# EXERCISE REQUIREMENTS:
From the first line of the data below through the line bearing "Viewport: 270px width, 203px height.", reproduce each line exactly; do not include pictures.

(Dataset excerpts)

# # #

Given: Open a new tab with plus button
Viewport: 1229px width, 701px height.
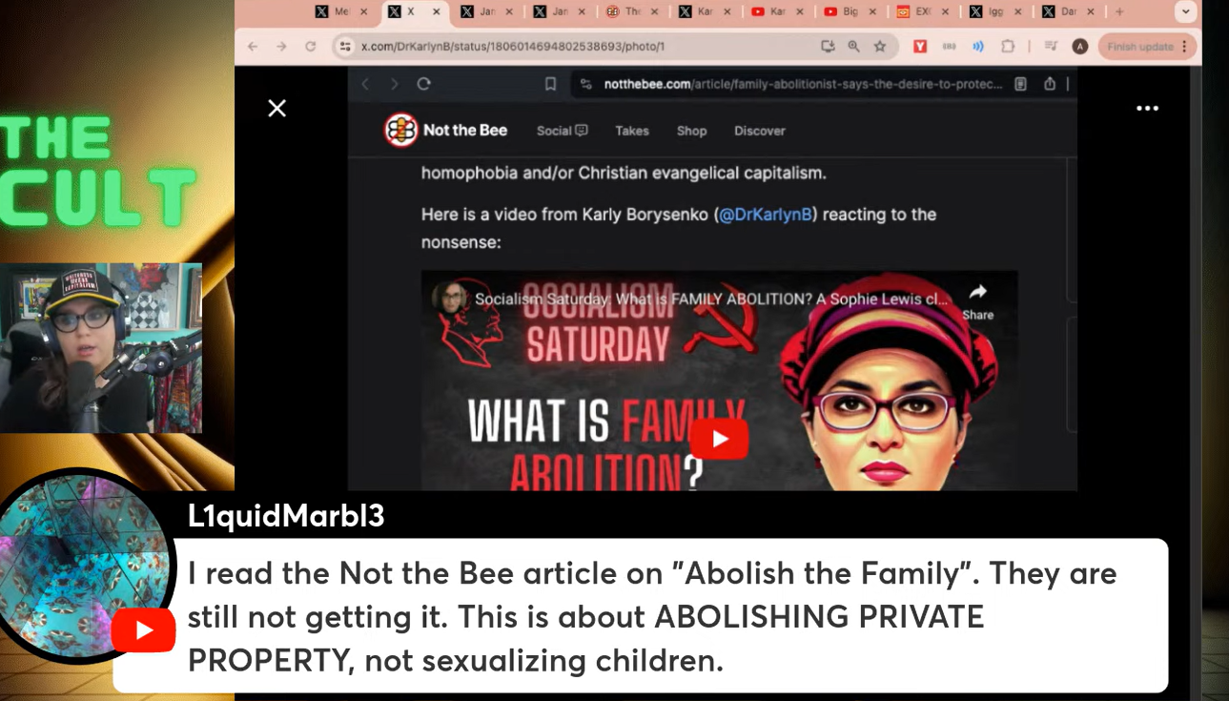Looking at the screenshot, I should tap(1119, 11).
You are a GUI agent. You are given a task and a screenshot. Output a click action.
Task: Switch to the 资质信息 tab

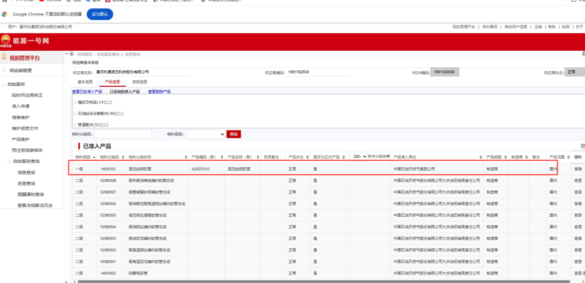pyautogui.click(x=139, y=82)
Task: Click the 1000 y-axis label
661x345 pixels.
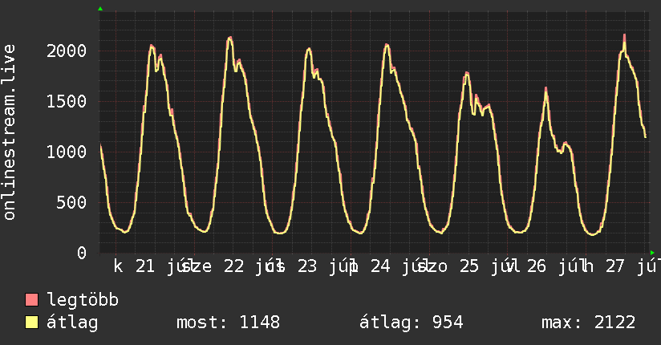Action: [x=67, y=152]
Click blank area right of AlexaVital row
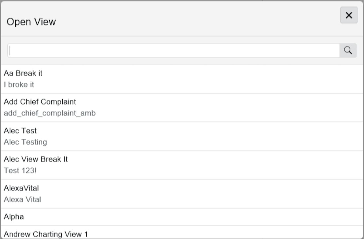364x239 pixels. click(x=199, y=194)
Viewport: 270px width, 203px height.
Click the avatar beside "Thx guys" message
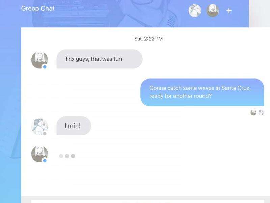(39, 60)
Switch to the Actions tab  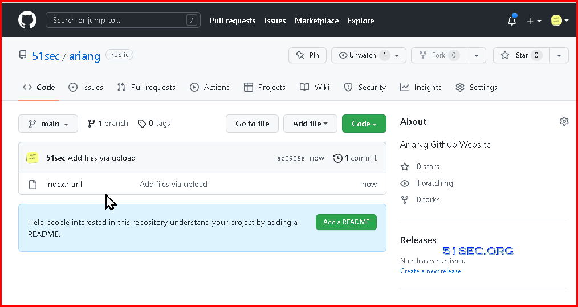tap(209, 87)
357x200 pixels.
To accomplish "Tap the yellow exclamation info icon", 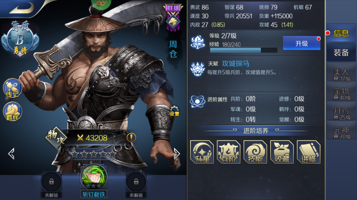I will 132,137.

# # #

# ANSWER TO THIS PROBLEM:
Given: Open a new tab with plus button
Viewport: 1229px width, 701px height.
Looking at the screenshot, I should tap(1119, 11).
You are a GUI agent. You are given a task and a screenshot. Output a click action.
Task: Switch to the 资质信息 tab

pyautogui.click(x=139, y=82)
Task: Click the 1000 y-axis label
661x345 pixels.
Action: [x=67, y=152]
Click blank area right of AlexaVital row
364x239 pixels. click(x=199, y=194)
Viewport: 270px width, 203px height.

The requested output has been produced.